İçeriği bu şekilde belirlenen Avrupa Anayasası, Avrupa halkları arasında geniş tartışmalara ve tepkilere yol açtı. AB’nin emperyalist-militarist bir birlik olarak büyük devletlerin lehine biçimlendirilmesinin temel belgesi anlamına gelen Anayasa, pek çok ülkenin halkı tarafından tepkiyle karşılandı. 500 milyon insanın geleceğini ilgilendiren, ancak masa başında teknokratlar ve politikacılar tarafından hazırlanan bu Anayasa’nın halkın oyuna sunulmasına pek çok ülke yönetimi yanaşmadı. “Demokrasinin beşiği” olarak ilan edilen Avrupa’nın “en ileri demokrasileri” halktan korktuklarını böylece bir kez daha göstermiş oldular. Birçok ülke yönetimi halkı ilgilendiren bu Anayasa’yı referanduma götürmeye yanaşmazken, Fransa ve Hollanda başta olmak üzere bazı ülkelerde, kendi anayasalarının zorunlu kılması nedeniyle, referandumlara gidildi.
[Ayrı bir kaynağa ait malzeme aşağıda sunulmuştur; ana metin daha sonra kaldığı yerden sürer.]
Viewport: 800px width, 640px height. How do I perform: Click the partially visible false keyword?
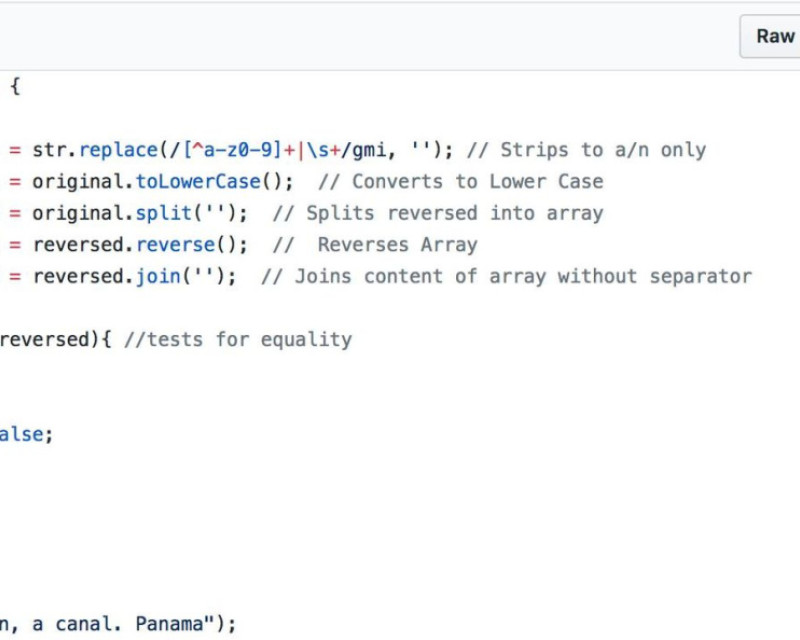click(22, 435)
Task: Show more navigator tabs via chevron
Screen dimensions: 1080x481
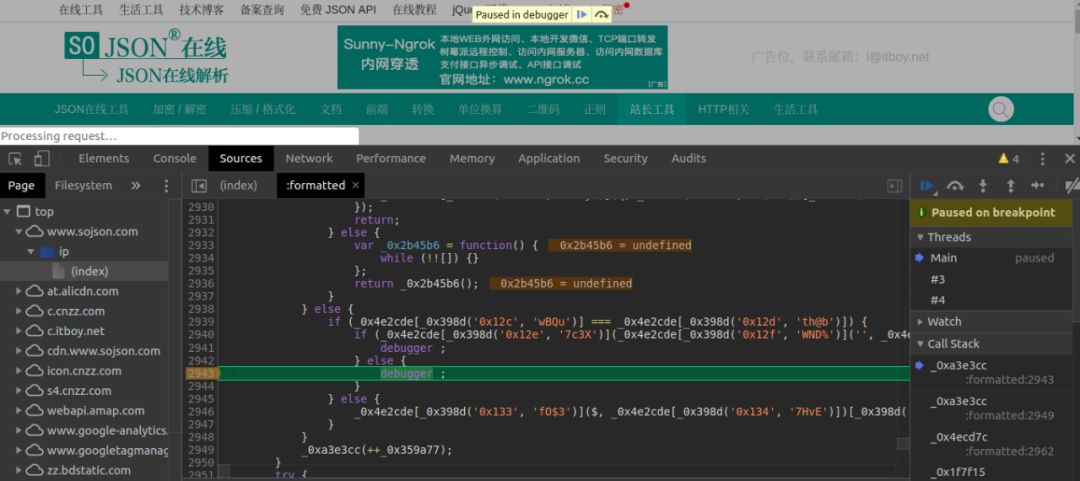Action: (135, 186)
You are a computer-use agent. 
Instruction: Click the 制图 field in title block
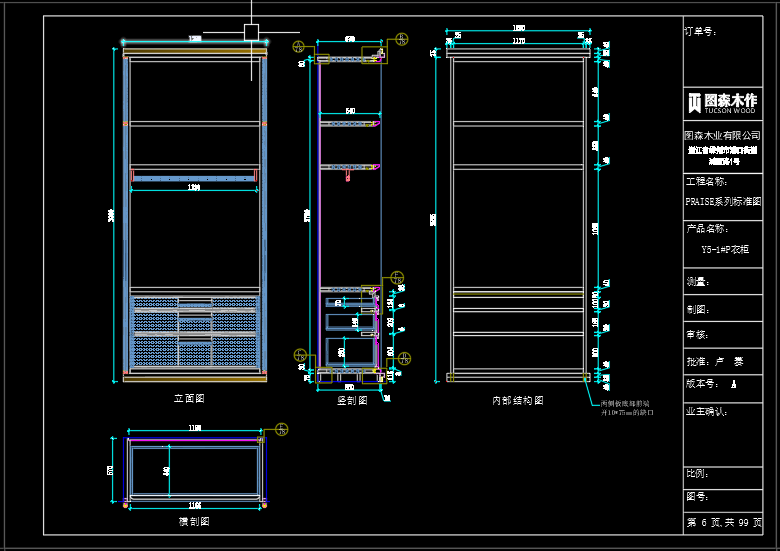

Fransa ve Hollanda’da 2005’in ilk yarısında yapılan referandumlarda, sendikalar ve ilerici örgütlerin desteklediği “hayır” cephesi kazanınca, AB Anayasası’nın 1 Ocak 2007’den itibaren yürürlüğe girmesi mümkün olmadı. Fransa ve Hollanda referandumları, elinde bulundurdukları devasa olanakları kullanarak milyonlarca insanı peşinden sürükleyen egemen sınıflar ve partilerinin her zaman kazanmayacağını da dünya halklarına göstermiş oldular.[1] Fransa ve Hollanda’da yapılan referandumlarda “Non” ve “Nee” kararı çıktıktan sonra, hukuksal olarak bakıldığında Avrupa Anayasası’nın tamamen gündemden kalkması gerekiyordu. Çünkü AB’nin karar biçimindeki “oy birliği” esasına göre, bir ülke tarafından kabul edilmeyen bir kararın hayata geçirilmesi mümkün değildi. Bu iki ülkedeki referandum sonuçlarına resmi ağızlardan “saygı duyulur”ken, asıl olarak görmezden gelinmeye çalışılıyordu. Her iki referandumdan sonra toplanan AB Zirvesi’nde “Anayasa’nın öldüğü, ancak Anayasa’da yer alan fikirlerin yaşadığı” belirtilerek, Avrupa’nın çıkarının bunları hayata geçirmekten geçtiği ileri sürüldü ve militarizmin ve neoliberalizmin AB’nin gündeminde kalmaya devam edeceğinin mesajı verildi. AB’nin büyük emperyalist devletlerinin çıkarları uyarınca Avrupa Anayasası üzerinde sağlanan uzlaşmanın bir biçimde yürürlüğe girmesi hayati önem taşıyordu. Bunun isminin ne olacağı ise, artık pek önemli değildi.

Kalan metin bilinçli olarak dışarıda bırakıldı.